Prolongue o texto sobre escravidão e mestiçagens nos mundos ibéricos, começando logo após sua última frase.

◆ Texto extraído
--------

DOSSIÊ: ESCRAVIDÃO, COTIDIANO E DINÂMICAS DE MESTIÇAGENS NOS MUNDOS IBÉRICOS (SÉCULOS XVI-XVIII): ESPAÇOS, MOBILIDADE, ACORDOS E CONFLITOS
Apresentação Escravidão, cotidiano e dinâmicas de mestiçagens nos mundos ibéricos (séculos XVI-XVIII): Espaços, mobilidade, acordos e conflitos
Presentation Slavery, Everyday Life and Dynamics of Miscegenation in the Iberian Worlds (16th-18th Centuries): Spaces, Mobility, Agreements and Conflicts
Apresentação Escravidão, cotidiano e dinâmicas de mestiçagens nos mundos ibéricos (séculos XVI-XVIII): Espaços, mobilidade, acordos e conflitos
Varia Historia, vol. 41, e25036, 2025
Pós-Graduação em História, Faculdade de Filosofia e Ciências Humanas, Universidade Federal de Minas Gerais
Received: 16 December 2024
Revised document received: 9 January 2025
Accepted: 6 March 2025
A ideia de ordem foi central para a articulação dos mundos ibéricos dos séculos medievais e modernos. Essas sociedades eram concebidas e representadas como um conjunto ordenado de partes autônomas, desiguais e hierarquizadas. A qualidade e a condição jurídica de seus membros constituíam elementos fundamentais. Não por acaso, a diferença consistia em uma desigualdade política que definia uma posição e uma função naquele mundo (Hespanha, 2010). Portanto, a instituição da escravidão, enquanto se apresentava como “la más vil et la más despreciada cosa que entre los homes puede ser” (Las Siete Partidas, Partida IV, Título V), teve espaço no imaginário social e cultural e na prática jurídico-política das monarquias ibéricas.
Ao contrário da coroa de Aragão, cujos portos estavam mais conectados com os fluxos provenientes do Mar Negro, o fenômeno da escravidão nos reinos de Portugal e Castela esteve, durante os séculos medievais tardios, basicamente relacionado à captura e venda de escravos muçulmanos provenientes da guerra e das incursões (Armenteros Martínez, 2012). No entanto, a expansão oceânica dos portugueses e castelhanos a partir de meados do século XV propiciou a mobilização progressiva de escravos de diferentes origens e grupos étnico-linguísticos. Assim, juntamente com a persistência da escravização dos infiéis, ou seja, de moriscos do reino de Granada, berberiscos do norte da África e turcos otomanos, houve a chegada impressionante de escravos negroafricanos e, embora em menor medida, de naturais das Ilhas Canárias, das Américas e das costas asiáticas do Índico e do Pacífico. A estrutura cultural, social e demográfica da Península Ibérica e do Novo Mundo, portanto, não poderia permanecer imutável. Muito pelo contrário. A presença de mulatos, loros e membrillos cochos na cidade de Sevilha constituía uma das “consequências mais visíveis da frequência da mestiçagem” desde, pelo menos, o último terço do século XV (Franco Silva, 1979). As misturas biológicas e culturais entre índios, europeus e africanos foram ainda mais expressivas nas Américas, com o surgimento de grupos de mestiços, mulatos, zambos, pardos, cabras ou mamelucos desde o início da conquista (Bernard; Gruzinski, 2005).

--------

◆ Dados selecionados
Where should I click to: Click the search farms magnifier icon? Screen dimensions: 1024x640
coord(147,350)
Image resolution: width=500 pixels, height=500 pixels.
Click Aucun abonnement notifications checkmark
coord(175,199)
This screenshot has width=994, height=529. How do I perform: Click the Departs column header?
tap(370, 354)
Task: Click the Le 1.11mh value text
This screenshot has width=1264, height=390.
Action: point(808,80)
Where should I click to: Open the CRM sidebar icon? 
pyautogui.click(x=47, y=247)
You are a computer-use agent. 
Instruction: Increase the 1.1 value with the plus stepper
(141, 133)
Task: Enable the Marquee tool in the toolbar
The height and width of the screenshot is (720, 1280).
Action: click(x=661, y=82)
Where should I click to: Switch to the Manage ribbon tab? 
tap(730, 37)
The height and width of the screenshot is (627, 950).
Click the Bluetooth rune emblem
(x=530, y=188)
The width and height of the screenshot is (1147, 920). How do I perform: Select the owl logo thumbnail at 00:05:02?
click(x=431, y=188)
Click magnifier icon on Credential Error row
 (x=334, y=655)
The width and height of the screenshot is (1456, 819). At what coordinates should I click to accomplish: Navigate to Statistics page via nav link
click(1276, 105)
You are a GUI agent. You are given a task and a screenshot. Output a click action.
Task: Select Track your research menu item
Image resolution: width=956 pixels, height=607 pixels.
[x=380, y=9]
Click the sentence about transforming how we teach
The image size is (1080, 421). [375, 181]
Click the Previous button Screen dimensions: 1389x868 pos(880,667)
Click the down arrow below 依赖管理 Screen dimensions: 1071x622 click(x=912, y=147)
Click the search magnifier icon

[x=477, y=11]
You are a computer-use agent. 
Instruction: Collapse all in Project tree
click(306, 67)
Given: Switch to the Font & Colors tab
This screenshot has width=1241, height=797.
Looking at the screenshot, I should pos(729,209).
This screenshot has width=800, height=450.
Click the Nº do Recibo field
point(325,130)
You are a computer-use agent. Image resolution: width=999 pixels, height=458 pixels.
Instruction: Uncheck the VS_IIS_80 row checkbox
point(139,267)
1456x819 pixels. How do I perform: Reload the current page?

--------

◆ Resultado abaixo
A renovação metodológica gerada pela historiografia nos últimos anos tem contribuído para aprofundar este campo de estudo. As sociedades ibéricas, especialmente nos ambientes mais urbanizados, constituíram um universo cultural caracterizado por
um amplo conjunto de diferentes e diferenças, em movimento constante, misturando-se, mas, também, chocando-se, antagonizando-se, superpondo-se, em ritmos que às vezes são lentos e outras vezes são velozes, de maneira harmoniosa e/ou conflituosa, dependendo de épocas e de regiões, dos protagonistas e de seus objetivos. Fusões, superposições e recrudescimento de diferenças, tudo isso se processa, claro, numa espécie de via de mão dupla, para continuar usando figuras de retórica. Isto é, esse processo não corre em um único sentido, mas é constituído a partir de intervenções dos vários grupos sociais, que se influenciam continuamente, mesmo que um ou alguns entre eles imponham-se, mais frequentemente e a partir de seu maior poderio, sobre os outros (Paiva, 2022, p. 86).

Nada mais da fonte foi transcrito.